---------- Data for processing ----------

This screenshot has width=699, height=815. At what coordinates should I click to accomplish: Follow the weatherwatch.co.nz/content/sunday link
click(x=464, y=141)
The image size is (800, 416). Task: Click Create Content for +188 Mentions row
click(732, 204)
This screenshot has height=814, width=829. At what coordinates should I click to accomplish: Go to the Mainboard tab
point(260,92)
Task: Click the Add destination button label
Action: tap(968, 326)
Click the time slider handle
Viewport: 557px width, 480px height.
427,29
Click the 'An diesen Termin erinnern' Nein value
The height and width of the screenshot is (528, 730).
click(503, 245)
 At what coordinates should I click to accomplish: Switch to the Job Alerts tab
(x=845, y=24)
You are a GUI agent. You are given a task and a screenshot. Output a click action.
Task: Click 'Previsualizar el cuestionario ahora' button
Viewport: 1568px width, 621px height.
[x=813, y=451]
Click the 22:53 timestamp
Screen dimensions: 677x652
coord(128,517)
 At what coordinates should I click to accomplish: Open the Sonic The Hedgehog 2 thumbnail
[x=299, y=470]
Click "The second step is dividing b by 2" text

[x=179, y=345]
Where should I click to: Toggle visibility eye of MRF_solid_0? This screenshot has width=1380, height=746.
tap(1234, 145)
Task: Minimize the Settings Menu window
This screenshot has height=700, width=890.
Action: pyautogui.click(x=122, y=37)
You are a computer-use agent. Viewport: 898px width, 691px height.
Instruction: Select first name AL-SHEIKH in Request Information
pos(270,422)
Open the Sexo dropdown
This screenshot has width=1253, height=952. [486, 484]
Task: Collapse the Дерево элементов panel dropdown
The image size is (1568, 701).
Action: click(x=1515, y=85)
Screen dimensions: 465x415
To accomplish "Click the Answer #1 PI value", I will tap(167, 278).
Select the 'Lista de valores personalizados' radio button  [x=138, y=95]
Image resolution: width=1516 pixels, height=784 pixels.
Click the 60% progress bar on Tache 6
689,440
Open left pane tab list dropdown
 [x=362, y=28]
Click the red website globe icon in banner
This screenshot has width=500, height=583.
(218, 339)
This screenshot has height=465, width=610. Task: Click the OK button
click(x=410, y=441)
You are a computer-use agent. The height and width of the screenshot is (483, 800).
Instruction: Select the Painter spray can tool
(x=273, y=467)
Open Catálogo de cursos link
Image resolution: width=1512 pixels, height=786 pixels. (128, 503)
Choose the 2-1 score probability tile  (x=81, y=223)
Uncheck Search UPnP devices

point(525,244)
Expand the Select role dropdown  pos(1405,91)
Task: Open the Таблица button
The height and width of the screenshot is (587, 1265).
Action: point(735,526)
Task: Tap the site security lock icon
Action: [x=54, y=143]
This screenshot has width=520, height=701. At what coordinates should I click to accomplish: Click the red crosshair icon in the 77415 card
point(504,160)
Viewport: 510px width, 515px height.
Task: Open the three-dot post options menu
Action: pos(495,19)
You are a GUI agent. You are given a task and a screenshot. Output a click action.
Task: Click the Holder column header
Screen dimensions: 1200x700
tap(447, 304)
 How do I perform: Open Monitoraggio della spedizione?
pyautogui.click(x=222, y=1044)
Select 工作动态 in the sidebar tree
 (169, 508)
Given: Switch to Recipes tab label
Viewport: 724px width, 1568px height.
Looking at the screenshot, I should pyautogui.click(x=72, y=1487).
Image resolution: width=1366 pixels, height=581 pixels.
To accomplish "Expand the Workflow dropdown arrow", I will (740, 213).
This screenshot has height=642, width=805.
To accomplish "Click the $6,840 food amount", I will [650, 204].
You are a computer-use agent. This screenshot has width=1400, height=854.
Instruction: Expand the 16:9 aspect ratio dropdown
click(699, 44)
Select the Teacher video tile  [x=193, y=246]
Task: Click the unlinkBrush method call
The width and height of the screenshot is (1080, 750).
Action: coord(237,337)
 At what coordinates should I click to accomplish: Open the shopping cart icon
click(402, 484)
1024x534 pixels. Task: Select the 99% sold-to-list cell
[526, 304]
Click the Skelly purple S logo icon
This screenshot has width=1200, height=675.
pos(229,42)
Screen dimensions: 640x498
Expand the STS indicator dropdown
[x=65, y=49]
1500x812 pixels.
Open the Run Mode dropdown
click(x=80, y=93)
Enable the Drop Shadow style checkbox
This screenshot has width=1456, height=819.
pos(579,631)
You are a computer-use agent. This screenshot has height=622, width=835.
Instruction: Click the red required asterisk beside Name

----------

Write down all the entries again without a single difference.

**Task answer**
This screenshot has width=699, height=815. At what coordinates should I click to accomplish: Follow the weatherwatch.co.nz/content/sunday link
click(x=464, y=141)
The image size is (800, 416). Task: Click Create Content for +188 Mentions row
click(732, 204)
This screenshot has height=814, width=829. At what coordinates should I click to accomplish: Go to the Mainboard tab
point(260,92)
Task: Click the Add destination button label
Action: tap(968, 326)
Click the time slider handle
Viewport: 557px width, 480px height.
427,29
Click the 'An diesen Termin erinnern' Nein value
The height and width of the screenshot is (528, 730).
click(503, 245)
 At what coordinates should I click to accomplish: Switch to the Job Alerts tab
(x=845, y=24)
You are a GUI agent. You are given a task and a screenshot. Output a click action.
Task: Click 'Previsualizar el cuestionario ahora' button
Viewport: 1568px width, 621px height.
[x=813, y=451]
Click the 22:53 timestamp
Screen dimensions: 677x652
coord(128,517)
 At what coordinates should I click to accomplish: Open the Sonic The Hedgehog 2 thumbnail
[x=299, y=470]
Click "The second step is dividing b by 2" text

[x=179, y=345]
Where should I click to: Toggle visibility eye of MRF_solid_0? This screenshot has width=1380, height=746.
tap(1234, 145)
Task: Minimize the Settings Menu window
This screenshot has height=700, width=890.
Action: pyautogui.click(x=122, y=37)
You are a computer-use agent. Viewport: 898px width, 691px height.
Instruction: Select first name AL-SHEIKH in Request Information
pos(270,422)
Open the Sexo dropdown
This screenshot has width=1253, height=952. [486, 484]
Task: Collapse the Дерево элементов panel dropdown
The image size is (1568, 701).
Action: click(x=1515, y=85)
Screen dimensions: 465x415
To accomplish "Click the Answer #1 PI value", I will tap(167, 278).
Select the 'Lista de valores personalizados' radio button  [x=138, y=95]
Image resolution: width=1516 pixels, height=784 pixels.
Click the 60% progress bar on Tache 6
689,440
Open left pane tab list dropdown
 [x=362, y=28]
Click the red website globe icon in banner
This screenshot has width=500, height=583.
(218, 339)
This screenshot has height=465, width=610. Task: Click the OK button
click(x=410, y=441)
You are a computer-use agent. The height and width of the screenshot is (483, 800).
Instruction: Select the Painter spray can tool
(x=273, y=467)
Open Catálogo de cursos link
Image resolution: width=1512 pixels, height=786 pixels. (128, 503)
Choose the 2-1 score probability tile  (x=81, y=223)
Uncheck Search UPnP devices

point(525,244)
Expand the Select role dropdown  pos(1405,91)
Task: Open the Таблица button
The height and width of the screenshot is (587, 1265).
Action: point(735,526)
Task: Tap the site security lock icon
Action: [x=54, y=143]
This screenshot has width=520, height=701. At what coordinates should I click to accomplish: Click the red crosshair icon in the 77415 card
point(504,160)
Viewport: 510px width, 515px height.
Task: Open the three-dot post options menu
Action: pos(495,19)
You are a GUI agent. You are given a task and a screenshot. Output a click action.
Task: Click the Holder column header
Screen dimensions: 1200x700
tap(447, 304)
 How do I perform: Open Monitoraggio della spedizione?
pyautogui.click(x=222, y=1044)
Select 工作动态 in the sidebar tree
 (169, 508)
Given: Switch to Recipes tab label
Viewport: 724px width, 1568px height.
Looking at the screenshot, I should pyautogui.click(x=72, y=1487).
Image resolution: width=1366 pixels, height=581 pixels.
To accomplish "Expand the Workflow dropdown arrow", I will (740, 213).
This screenshot has height=642, width=805.
To accomplish "Click the $6,840 food amount", I will [650, 204].
You are a computer-use agent. This screenshot has width=1400, height=854.
Instruction: Expand the 16:9 aspect ratio dropdown
click(699, 44)
Select the Teacher video tile  [x=193, y=246]
Task: Click the unlinkBrush method call
The width and height of the screenshot is (1080, 750).
Action: coord(237,337)
 At what coordinates should I click to accomplish: Open the shopping cart icon
click(402, 484)
1024x534 pixels. Task: Select the 99% sold-to-list cell
[526, 304]
Click the Skelly purple S logo icon
This screenshot has width=1200, height=675.
pos(229,42)
Screen dimensions: 640x498
Expand the STS indicator dropdown
[x=65, y=49]
1500x812 pixels.
Open the Run Mode dropdown
click(x=80, y=93)
Enable the Drop Shadow style checkbox
This screenshot has width=1456, height=819.
pos(579,631)
You are a computer-use agent. This screenshot has height=622, width=835.
Instruction: Click the red required asterisk beside Name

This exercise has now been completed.